Halaman

R.A. Kartini dan Nona Manado

Manusia terus mengalami pergeseran gaya hidup seiring dengan perkembangan jaman. Pada jaman dulu, para wanita/perempuan berjuang untuk mengangkat harkat dan martabatnya sebagai seorang wanita agar bisa sejajar dengan pria, sehingga muncul para pejuang emansipasi wanita. Namun, mirisnya saat ini banyak wanita yang justru merendahkan harkat dan martabatnya sendiri sebagai seorang wanita dengan hidup dalam pergaulan bebas dan dunia malam, terlibat prostitusi, narkoba, dsb. 

R.A. Kartini adalah contoh perempuan yang berusaha melepaskan diri dari kungkungan tradisi zaman dulu di daerahnya, yaitu Jawa. Dia memperjuangkan emansipasi wanita pada masa itu, khususnya wanita Jawa. Namun, lain halnya yang terjadi dengan para perempuan di Manado/Minahasa, Sulawesi Utara, yang dikenal dengan Nona-nona Manado. Pada zaman R.A. Kartini mereka sudah bebas bersekolah dan bisa mengecap pendidikan yang tinggi karena peran perempuan yang kuat di Manado/Minahasa, sehingga pada masa itu Minahasa menganut sistem matriarkal.

Berikut ini adalah sekilas info tentang R.A. Kartini dan Nona-nona Manado zaman dulu, para wanita terdidik yang berhasil mengangkat harkat dan martabat para wanita di zaman dulu. Sangat besar harapan kita semua agar seluruh wanita Indonesia bisa mengikuti jejak para pendahulunya. 

R.A. Kartini

Raden Adjeng Kartini atau Raden Ayu Kartini lahir pada 21 April 1879 dan meninggal pada 17 September 1904. Ia adalah seorang tokoh Jawa dan Pahlawan Nasional Indonesia. Kartini adalah seorang pejuang emansipasi wanita pada saat itu, terutama wanita Jawa.
Ia dilahirkan dalam keluarga bangsawan Jawa di Hindia Belanda (sekarang Indonesia). 
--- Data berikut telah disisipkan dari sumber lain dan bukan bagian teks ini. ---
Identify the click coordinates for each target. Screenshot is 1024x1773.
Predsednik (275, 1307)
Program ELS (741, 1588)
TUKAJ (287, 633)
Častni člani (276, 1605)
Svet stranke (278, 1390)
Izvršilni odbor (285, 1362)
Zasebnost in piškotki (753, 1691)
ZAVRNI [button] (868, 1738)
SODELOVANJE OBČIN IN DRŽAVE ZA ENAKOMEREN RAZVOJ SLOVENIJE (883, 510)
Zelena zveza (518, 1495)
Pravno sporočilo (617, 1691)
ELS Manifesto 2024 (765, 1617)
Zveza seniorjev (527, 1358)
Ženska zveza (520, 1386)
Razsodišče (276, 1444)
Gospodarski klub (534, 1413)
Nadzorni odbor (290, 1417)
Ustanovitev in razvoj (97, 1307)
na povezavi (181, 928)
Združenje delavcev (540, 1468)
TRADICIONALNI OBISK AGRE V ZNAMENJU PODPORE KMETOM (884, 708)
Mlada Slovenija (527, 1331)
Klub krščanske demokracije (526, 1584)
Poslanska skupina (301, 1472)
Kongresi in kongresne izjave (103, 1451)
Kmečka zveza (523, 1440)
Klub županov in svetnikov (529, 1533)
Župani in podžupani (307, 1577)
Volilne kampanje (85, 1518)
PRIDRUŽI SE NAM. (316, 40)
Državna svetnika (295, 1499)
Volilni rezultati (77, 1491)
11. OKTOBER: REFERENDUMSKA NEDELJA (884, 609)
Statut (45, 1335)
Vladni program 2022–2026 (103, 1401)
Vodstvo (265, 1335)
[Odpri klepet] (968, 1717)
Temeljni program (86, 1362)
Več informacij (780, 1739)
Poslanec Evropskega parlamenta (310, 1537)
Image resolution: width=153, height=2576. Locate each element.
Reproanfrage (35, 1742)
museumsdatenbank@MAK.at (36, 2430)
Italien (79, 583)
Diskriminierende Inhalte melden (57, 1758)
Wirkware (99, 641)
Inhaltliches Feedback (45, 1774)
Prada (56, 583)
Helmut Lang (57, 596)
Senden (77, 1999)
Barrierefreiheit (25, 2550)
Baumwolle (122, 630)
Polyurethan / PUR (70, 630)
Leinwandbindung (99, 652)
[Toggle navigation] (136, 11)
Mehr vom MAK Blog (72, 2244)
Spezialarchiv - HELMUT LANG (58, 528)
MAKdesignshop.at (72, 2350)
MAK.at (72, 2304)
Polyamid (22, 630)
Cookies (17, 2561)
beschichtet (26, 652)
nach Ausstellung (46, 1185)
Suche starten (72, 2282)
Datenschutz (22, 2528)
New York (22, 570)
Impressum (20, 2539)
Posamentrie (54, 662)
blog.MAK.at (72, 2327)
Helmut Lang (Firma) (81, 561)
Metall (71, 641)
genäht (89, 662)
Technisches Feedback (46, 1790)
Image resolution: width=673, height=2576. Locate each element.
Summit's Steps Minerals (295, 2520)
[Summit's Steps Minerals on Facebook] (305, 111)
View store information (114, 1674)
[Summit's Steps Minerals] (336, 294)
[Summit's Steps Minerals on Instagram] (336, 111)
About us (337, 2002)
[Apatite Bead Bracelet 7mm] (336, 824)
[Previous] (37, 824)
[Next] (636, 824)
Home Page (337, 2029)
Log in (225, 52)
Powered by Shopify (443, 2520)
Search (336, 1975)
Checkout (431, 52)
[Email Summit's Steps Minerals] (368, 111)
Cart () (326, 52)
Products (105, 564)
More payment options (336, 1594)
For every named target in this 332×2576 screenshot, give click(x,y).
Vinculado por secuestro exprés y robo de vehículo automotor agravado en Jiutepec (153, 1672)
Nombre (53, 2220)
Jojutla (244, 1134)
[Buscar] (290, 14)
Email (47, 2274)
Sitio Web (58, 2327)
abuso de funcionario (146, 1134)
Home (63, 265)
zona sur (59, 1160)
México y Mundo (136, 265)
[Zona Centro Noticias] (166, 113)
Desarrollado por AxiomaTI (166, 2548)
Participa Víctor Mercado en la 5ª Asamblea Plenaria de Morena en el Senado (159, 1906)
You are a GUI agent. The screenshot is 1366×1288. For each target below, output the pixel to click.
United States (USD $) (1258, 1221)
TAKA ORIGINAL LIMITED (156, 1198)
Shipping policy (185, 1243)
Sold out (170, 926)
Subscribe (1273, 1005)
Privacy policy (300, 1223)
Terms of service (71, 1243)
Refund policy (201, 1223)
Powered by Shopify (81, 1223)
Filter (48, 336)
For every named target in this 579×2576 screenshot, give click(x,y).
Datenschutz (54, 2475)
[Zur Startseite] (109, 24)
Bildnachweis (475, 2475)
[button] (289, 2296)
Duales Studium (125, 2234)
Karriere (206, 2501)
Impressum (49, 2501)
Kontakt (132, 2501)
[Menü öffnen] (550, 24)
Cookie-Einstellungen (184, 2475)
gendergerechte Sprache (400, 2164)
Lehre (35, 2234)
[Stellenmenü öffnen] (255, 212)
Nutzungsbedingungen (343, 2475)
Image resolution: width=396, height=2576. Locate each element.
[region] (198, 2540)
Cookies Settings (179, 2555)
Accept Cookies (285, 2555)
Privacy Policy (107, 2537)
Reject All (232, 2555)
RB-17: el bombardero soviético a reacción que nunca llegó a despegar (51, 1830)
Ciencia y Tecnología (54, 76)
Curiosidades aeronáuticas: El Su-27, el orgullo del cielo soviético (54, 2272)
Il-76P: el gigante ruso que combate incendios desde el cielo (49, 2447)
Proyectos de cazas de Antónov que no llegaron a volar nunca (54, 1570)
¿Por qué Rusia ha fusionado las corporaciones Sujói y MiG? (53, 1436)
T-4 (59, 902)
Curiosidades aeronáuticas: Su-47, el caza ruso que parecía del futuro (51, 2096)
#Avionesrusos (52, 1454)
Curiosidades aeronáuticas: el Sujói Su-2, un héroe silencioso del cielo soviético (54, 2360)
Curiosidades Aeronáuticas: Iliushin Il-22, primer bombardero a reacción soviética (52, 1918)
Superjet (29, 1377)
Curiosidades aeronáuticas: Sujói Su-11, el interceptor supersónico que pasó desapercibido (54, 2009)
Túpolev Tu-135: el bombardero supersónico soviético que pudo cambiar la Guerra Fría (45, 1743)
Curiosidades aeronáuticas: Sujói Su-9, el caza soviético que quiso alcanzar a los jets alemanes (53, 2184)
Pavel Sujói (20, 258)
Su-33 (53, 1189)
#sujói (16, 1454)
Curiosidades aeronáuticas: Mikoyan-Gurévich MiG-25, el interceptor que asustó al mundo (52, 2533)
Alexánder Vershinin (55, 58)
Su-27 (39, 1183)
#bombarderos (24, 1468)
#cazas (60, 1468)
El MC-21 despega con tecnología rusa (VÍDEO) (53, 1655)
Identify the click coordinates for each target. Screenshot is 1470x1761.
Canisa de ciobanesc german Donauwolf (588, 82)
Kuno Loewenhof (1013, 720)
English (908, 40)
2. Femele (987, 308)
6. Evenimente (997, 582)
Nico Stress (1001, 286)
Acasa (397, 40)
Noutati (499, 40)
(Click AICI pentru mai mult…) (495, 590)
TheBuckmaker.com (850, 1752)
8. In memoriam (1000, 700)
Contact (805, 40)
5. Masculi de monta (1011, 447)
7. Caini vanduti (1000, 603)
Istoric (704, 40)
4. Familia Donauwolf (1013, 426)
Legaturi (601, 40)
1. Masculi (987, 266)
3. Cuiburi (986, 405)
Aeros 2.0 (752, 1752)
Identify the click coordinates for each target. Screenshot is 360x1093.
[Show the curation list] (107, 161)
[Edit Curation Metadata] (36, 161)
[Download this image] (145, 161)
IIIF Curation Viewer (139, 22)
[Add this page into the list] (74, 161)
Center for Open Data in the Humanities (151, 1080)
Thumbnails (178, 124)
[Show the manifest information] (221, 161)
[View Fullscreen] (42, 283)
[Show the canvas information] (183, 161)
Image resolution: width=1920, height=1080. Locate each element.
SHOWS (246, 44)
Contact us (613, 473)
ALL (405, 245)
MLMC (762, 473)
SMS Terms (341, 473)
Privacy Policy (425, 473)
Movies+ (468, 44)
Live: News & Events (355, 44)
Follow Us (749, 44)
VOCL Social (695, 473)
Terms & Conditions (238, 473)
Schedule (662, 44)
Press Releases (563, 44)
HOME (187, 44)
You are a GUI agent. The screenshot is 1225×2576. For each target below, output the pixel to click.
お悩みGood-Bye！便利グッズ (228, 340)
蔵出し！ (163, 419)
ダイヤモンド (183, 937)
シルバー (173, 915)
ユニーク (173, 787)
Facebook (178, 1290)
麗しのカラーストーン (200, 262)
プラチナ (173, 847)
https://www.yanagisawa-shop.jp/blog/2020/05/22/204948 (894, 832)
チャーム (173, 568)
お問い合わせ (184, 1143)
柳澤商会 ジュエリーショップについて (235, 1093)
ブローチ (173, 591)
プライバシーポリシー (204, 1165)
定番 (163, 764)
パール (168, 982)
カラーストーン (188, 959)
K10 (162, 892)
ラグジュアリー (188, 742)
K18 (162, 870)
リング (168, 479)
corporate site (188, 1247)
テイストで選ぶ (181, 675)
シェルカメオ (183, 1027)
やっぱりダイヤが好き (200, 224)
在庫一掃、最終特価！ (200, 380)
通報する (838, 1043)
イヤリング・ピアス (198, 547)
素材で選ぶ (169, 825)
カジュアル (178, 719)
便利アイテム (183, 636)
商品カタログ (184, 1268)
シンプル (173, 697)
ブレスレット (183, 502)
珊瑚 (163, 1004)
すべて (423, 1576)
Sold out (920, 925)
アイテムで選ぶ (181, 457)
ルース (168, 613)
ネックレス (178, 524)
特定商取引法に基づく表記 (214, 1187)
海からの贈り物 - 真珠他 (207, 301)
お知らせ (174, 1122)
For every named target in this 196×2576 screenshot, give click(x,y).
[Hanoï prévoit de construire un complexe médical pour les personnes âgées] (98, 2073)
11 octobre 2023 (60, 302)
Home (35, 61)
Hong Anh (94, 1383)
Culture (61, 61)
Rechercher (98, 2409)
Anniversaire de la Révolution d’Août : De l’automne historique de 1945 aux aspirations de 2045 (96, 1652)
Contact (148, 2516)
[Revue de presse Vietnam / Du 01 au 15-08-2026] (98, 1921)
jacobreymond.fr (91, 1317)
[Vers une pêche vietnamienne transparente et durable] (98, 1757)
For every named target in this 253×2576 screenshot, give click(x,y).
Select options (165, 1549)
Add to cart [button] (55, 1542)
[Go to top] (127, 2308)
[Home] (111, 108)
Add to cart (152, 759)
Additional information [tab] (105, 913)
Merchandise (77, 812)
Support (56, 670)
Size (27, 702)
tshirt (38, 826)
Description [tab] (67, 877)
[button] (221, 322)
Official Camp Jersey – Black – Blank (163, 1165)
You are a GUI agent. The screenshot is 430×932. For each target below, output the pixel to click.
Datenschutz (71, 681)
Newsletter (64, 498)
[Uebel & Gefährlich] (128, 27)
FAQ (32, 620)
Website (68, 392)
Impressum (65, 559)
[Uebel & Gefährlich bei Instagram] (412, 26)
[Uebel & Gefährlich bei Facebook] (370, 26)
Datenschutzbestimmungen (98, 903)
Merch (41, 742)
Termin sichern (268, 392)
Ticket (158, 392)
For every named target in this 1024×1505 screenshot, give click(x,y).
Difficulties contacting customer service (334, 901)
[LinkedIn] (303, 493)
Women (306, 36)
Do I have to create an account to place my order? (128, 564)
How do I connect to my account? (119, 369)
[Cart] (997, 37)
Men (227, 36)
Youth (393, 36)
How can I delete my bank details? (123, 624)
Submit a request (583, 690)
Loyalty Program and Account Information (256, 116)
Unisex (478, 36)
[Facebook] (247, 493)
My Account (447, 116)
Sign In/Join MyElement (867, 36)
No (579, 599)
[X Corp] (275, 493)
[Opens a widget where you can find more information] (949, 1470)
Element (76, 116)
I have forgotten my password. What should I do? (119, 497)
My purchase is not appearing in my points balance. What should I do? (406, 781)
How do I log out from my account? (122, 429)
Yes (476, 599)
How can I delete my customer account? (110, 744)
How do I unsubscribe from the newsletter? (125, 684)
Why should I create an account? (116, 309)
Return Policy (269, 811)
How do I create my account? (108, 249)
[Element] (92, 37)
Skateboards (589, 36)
Setelah bersekolah di sekolah dasar berbahasa Belanda, ia ingin melanjutkan pendidikan lebih lanjut, tetapi perempuan Jawa saat itu dilarang mengenyam pendidikan tinggi. Sampai usia 12 tahun, Kartini diperbolehkan bersekolah di Europeesche Lagere School (ELS). Di sini Kartini belajar bahasa Belanda. Namun, setelah usia 12 tahun, ia harus tinggal di rumah karena harus dipingit.

Oleh karena Kartini bisa berbahasa Belanda, di rumah ia mulai belajar sendiri dan menulis surat kepada teman-teman korespondensi yang berasal dari Belanda.
Kartini banyak membaca surat kabar Semarang De Locomotief yang diasuh Pieter Brooshooft. Ia juga menerima leestrommel (paket majalah yang diedarkan toko buku kepada langganan). Di antaranya terdapat majalah kebudayaan dan ilmu pengetahuan yang cukup berat, juga ada majalah wanita Belanda De Hollandsche Lelie. Kartini pun kemudian beberapa kali mengirimkan tulisannya dan dimuat di De Hollandsche Lelie.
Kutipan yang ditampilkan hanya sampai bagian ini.